Productivity has stagnated since the 1990s chiefly because Italian firms are on average too small and too slow to grow. The few firms that employ more than 50 workers are comparatively productive, the myriad smaller ones far less so. One explanation is that domestic competitive pressures are relatively low, especially in services. Stronger competition would help innovative Italian firms and push weaker ones out of the market. Another explanation is the weakness of the rule of law, which hinders innovation, the growth of firms and efficient allocation of resources. Tax evasion, for example, can save underperforming firms from failure.

The structure of Italy’s recovery plan — conceived by Mario Draghi’s technocratic cabinet in 2021, and revised by Prime Minister Giorgia Meloni’s government last year — reflects this analysis. Its key reforms, presented as critical for productivity growth and efficient investment of the funds, concern competition policy and three sectors that directly affect the quality of the rule of law: the justice system, public administration and business regulations.

These four reforms were designed by Draghi’s cabinet. Meloni’s dragged its feet on competition policy, to protect special interests as petty as beach operators. This attracted official rebukes from President Sergio Mattarella. But the relevant EU milestones have nonetheless been met.

To succeed, however, Draghi’s reforms must change the behaviour of millions of firms and citizens. In the past, other ambitious measures fell short precisely because they were not perceived as credible. By further weakening the rule of law, a policy of tolerance for lawbreaking may contribute to crippling the latest four reforms as well.

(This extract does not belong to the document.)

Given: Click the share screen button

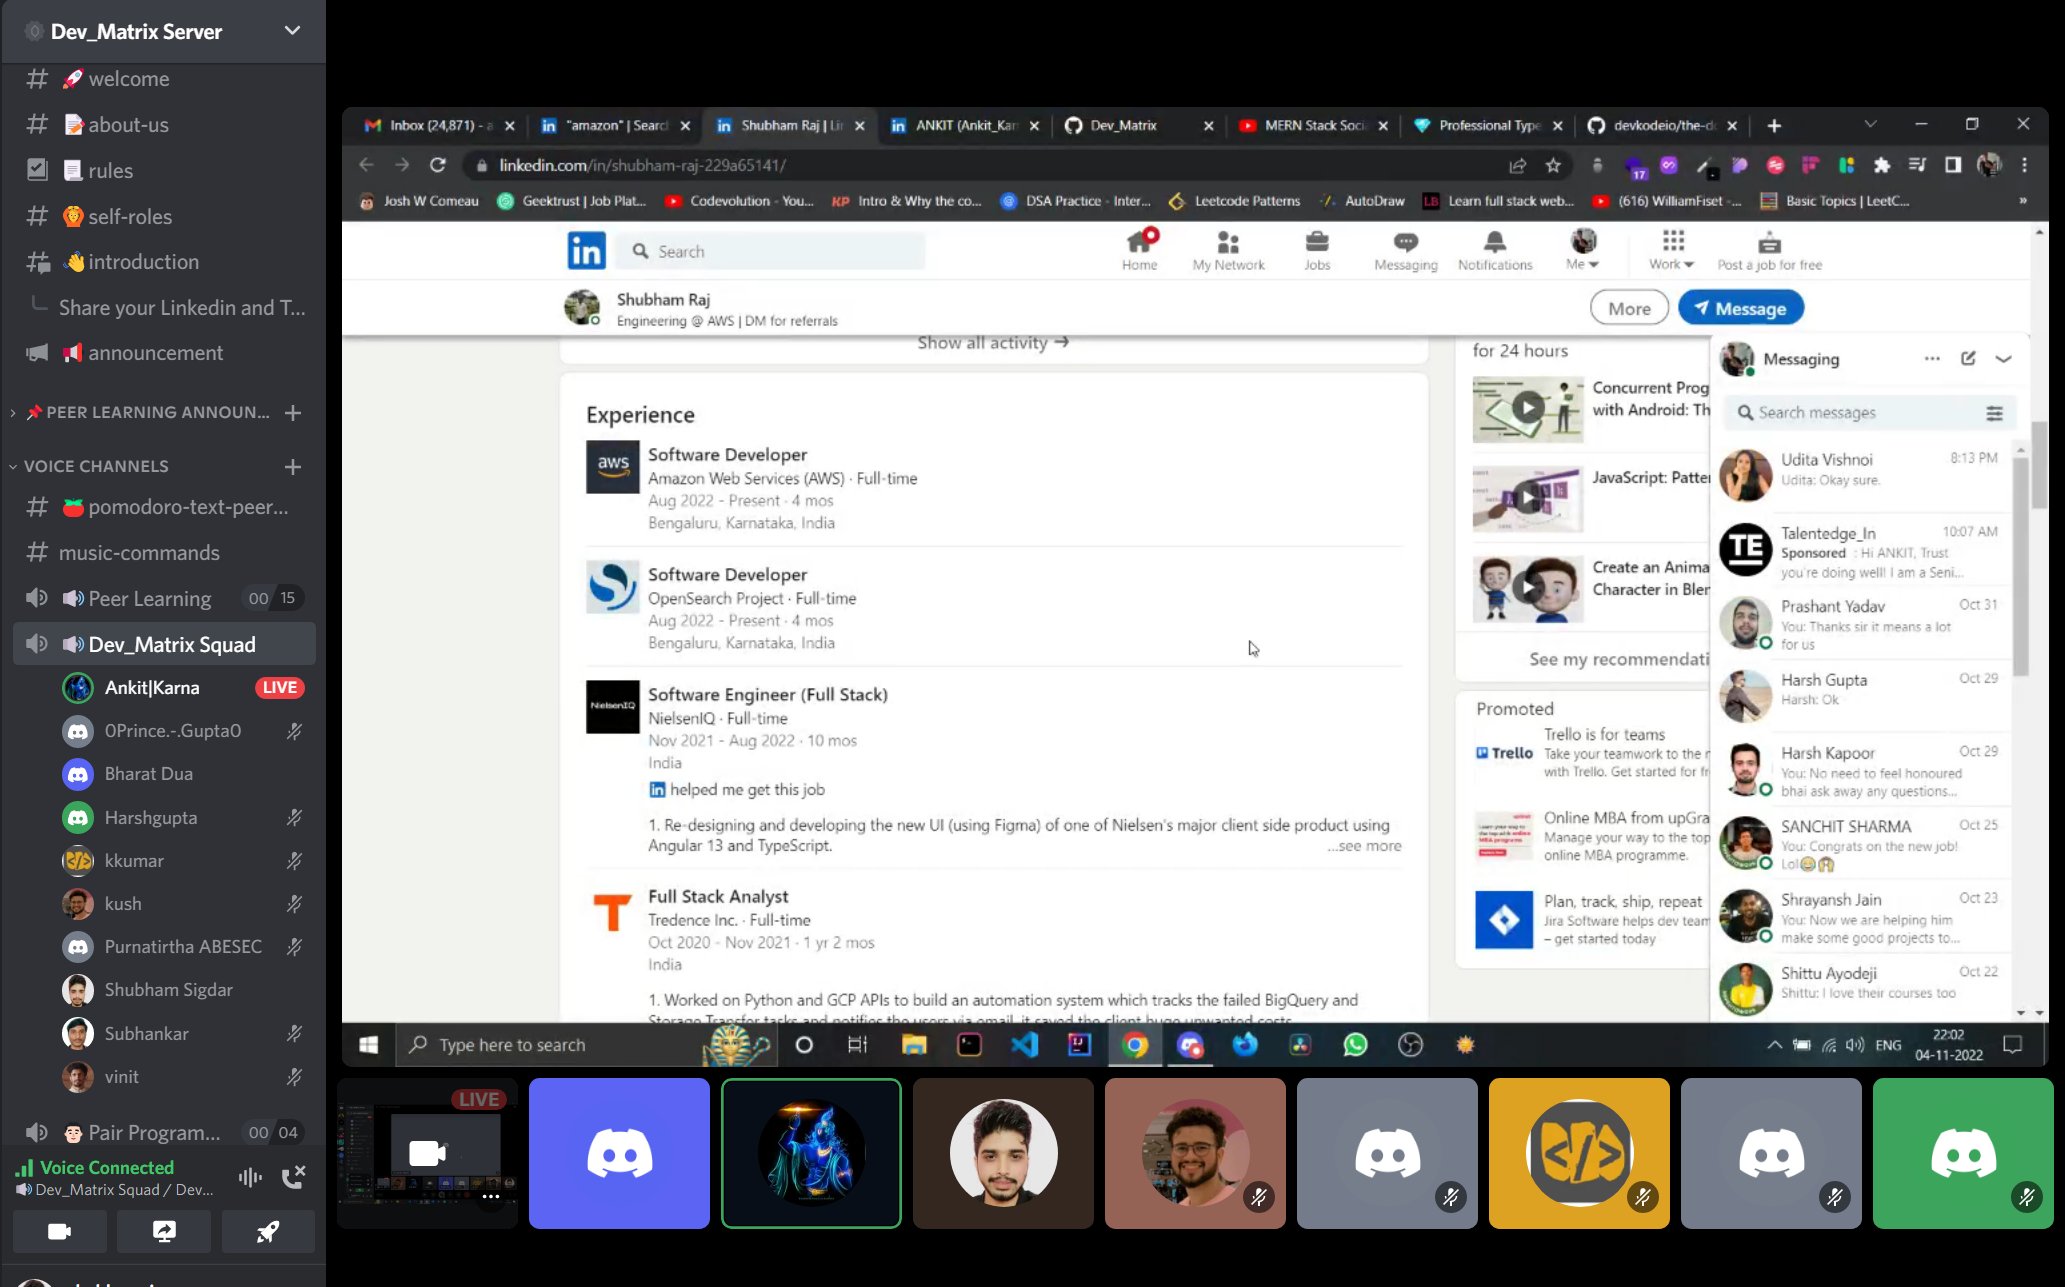Looking at the screenshot, I should [164, 1231].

Urban and territorial planning policy offers an example. After 1985 reforms were often accompanied by amnesties for illegal construction. Disfigured Italian towns, valleys and coastlines display the consequences.

The repeated combination of reforms and amnesties had similar effects on tax evasion. The gap between theoretical and actual VAT revenue, which is comparable across the EU, is between 6.9 and 8.8 per cent in France, Germany and Spain. In Italy it reaches 21.3 per cent. Among small entrepreneurs, professionals and the self-employed, Italy’s income tax gap exceeds 68.3 per cent.

These so-called taxpayers, numbering about 2.6mn, are a subset of those generally unproductive small firms. Among them are many of the interest groups that have tended to support the right since Silvio Berlusconi entered politics in 1994, and have benefited from frequent tax evasion amnesties. Predictably, Meloni’s government issued one in 2022 and one in 2023.

In fairness, the problem is older (the first amnesty was in 1973), and is not confined to the right (Matteo Renzi’s centre-left government also sinned). But these latest amnesties, coupled with other lenient policies, do not simply fail to break that vicious circle. By weakening the credibility of official priorities, and of the law itself, they undermine a reform-and-investment plan that could appreciably raise long-term growth — in an economy that at last shows encouraging, if fragile, signs of vitality.

Italy is now debating Meloni’s plans for constitutional reform. A higher priority is the rule of law, an essential function of the state. Her government should strengthen it, not weaken it.